Handles a “migrate-in” operation by receiving a serialized request from another engine and resuming its execution on the current instance. This allows the Llumlet to act as a migration destination. This interface is typically not invoked by LlumSched. The engine calls it directly upon triggering a migration.

The parameters in the MigrateInRequest message are as follows:

  • serialized_migrate_req : A byte stream containing the complete, serialized state of the request to be resumed, including its prompt, sampling parameters, and KV cache state.

  • serialization_format (string): Specifies the encoding scheme used for the serialized_migrate_req payload (e.g., “pickle”), allowing the handler to correctly deserialize the data.

Abort#
async Abort(request: AbortRequests) -> AbortResponse

This interface is designed for a specific scenario that occurs after a request has been migrated. If the original engine client process needs to abort that request, it must route the abort command through the Llumlet. The Llumlet receives this request and then forwards it to the appropriate destination enginecore where the request is now running.

The parameters in the AbortRequests message are as follows:

  • request_ids : A list of unique identifiers for the requests that need to be aborted.

Status Reporter#

Another key role of Llumlet is to periodically report the latest instance status to the CMS (Central Management System). The detailed description is in Realtime Instance Status Tracking. Furthermore, when the enginecore terminates, Llumlet is designed to actively remove the instance’s associated data from the CMS.

Lifecycle#

Llumlet’s lifecycle design is intricately coupled with that of the vLLM engine instance. This means the startup, operation, and termination of the Llumlet process are kept in high synchronicity with its target vLLM engine process.

Startup and Initialization#

Llumlet is deployed as an integral part of the vLLM engine setup. It initiates concurrently with or immediately after the vLLM engine process, never operating independently. During this initialization, Llumlet identifies its assigned vLLM engine instance, establishes necessary connections to the engine’s internal state or monitoring APIs, and configures its status reporting mechanisms to the Central Management System (CMS) (e.g., CMS address, authentication details, reporting frequency).

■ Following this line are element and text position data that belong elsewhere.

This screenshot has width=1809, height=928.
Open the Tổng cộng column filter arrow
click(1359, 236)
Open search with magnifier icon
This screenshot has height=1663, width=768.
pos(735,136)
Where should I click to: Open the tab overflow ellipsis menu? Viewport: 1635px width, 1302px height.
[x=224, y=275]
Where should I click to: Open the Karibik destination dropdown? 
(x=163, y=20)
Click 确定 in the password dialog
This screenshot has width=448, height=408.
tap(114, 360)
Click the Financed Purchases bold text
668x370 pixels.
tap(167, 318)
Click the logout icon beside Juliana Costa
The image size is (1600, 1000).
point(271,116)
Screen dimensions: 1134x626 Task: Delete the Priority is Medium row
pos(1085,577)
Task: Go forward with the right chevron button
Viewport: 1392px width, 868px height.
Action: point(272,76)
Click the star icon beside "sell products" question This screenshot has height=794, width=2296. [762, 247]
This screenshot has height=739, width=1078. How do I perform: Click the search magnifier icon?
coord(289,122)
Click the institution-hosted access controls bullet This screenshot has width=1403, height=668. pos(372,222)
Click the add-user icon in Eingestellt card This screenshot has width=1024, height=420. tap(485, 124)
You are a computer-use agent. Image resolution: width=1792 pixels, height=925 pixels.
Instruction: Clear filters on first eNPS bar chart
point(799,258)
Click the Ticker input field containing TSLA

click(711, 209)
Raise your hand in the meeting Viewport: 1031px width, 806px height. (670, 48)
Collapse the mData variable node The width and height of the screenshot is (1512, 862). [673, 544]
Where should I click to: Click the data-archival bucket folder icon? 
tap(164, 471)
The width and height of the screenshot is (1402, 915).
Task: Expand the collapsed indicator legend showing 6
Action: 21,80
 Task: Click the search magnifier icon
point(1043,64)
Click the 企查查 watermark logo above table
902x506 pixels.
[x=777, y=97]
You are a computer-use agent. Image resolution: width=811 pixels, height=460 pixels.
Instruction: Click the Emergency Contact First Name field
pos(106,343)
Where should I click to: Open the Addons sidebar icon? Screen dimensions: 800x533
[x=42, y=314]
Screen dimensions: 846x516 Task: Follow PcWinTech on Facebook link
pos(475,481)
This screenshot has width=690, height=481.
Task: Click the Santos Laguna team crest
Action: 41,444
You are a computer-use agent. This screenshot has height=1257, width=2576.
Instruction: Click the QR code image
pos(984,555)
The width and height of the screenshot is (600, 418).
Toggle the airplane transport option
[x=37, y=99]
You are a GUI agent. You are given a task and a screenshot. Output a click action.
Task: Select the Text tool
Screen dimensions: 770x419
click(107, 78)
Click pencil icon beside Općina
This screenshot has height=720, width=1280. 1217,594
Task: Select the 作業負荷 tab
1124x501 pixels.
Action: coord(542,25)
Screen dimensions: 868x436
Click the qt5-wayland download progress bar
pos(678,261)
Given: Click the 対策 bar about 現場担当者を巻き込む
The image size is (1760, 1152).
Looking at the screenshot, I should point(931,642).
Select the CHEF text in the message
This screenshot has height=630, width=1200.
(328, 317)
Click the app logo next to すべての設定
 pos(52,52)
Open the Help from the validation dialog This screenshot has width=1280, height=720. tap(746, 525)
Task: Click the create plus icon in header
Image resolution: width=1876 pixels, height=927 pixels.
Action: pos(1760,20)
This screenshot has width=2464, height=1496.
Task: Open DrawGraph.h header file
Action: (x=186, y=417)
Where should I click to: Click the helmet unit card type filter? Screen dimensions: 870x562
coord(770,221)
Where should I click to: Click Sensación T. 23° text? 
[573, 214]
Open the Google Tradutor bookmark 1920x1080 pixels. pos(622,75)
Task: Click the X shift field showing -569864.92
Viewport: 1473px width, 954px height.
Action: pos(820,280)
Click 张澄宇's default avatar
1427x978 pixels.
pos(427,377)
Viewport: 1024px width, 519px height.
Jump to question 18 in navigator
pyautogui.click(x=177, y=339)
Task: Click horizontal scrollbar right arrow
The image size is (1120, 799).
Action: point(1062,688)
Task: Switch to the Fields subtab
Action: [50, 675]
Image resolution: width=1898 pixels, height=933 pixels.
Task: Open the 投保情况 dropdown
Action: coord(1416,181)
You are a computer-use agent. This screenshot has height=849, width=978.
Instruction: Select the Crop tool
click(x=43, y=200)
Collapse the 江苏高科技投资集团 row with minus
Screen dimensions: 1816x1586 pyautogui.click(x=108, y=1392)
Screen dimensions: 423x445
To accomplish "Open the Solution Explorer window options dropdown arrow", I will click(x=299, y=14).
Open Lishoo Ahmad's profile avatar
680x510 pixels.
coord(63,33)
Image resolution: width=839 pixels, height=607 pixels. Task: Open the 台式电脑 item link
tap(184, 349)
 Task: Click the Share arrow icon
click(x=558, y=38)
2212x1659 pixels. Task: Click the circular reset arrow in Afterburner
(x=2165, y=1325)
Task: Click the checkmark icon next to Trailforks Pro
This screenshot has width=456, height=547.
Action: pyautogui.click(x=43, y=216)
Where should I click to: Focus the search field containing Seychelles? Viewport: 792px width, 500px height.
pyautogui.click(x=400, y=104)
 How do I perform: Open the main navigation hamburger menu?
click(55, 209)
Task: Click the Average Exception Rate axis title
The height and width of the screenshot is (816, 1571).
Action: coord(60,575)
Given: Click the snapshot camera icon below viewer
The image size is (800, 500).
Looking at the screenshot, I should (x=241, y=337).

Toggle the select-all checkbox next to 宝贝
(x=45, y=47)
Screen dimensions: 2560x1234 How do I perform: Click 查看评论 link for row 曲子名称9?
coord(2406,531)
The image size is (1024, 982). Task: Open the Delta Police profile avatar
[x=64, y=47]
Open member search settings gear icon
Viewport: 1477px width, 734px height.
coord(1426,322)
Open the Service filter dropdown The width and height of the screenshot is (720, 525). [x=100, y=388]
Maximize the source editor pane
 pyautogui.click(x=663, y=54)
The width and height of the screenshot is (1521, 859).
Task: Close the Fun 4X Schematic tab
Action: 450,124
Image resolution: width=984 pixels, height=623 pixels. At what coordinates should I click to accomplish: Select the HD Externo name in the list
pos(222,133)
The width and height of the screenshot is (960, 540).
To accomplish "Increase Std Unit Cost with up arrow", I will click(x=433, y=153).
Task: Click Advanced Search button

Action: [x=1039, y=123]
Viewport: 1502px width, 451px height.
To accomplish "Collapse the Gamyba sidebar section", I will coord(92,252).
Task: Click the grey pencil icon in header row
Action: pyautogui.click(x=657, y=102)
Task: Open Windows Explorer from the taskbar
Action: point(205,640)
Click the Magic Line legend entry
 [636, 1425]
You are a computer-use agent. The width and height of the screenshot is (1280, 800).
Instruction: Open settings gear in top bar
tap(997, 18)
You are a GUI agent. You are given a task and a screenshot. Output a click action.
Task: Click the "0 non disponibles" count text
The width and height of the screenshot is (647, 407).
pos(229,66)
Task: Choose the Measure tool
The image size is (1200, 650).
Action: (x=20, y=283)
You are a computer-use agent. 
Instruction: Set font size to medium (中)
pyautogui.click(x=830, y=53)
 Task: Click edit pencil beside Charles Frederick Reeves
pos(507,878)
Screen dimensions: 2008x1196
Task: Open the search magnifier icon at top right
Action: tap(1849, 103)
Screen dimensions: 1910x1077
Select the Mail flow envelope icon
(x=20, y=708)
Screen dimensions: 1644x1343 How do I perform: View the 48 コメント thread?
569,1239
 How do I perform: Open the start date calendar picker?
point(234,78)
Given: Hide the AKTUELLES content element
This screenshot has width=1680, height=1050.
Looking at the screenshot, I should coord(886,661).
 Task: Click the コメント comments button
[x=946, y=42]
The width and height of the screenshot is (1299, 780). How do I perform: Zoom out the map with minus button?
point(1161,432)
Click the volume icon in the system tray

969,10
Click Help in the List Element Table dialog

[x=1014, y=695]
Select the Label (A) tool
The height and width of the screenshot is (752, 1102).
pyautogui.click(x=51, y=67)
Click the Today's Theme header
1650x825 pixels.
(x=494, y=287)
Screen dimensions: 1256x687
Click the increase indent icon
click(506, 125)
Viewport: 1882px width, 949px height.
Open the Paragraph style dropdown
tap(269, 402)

Termination and Shutdown:#

  1. Graceful Shutdown: Upon receiving a SIGTERM signal (indicating a graceful shutdown request), Llumlet detects the monitored vLLM engine instance undergoing its own graceful shutdown. Before completing its own termination, Llumlet removes the instance’s data from the CMS and then gracefully terminates itself.

  2. Abnormal Exit: If the vLLM engine instance crashes unexpectedly or is forcibly terminated without Llumlet receiving a SIGTERM signal, Llumlet’s periodic health checks detect the communication failure or the disappearance of its monitoring target. In this scenario, Llumlet does not immediately self-terminate. Instead, it persistently attempts to report an unschedulable status to the CMS. This behavior continues until an external entity (e.g., Kubernetes) eventually cleans up the Llumlet process.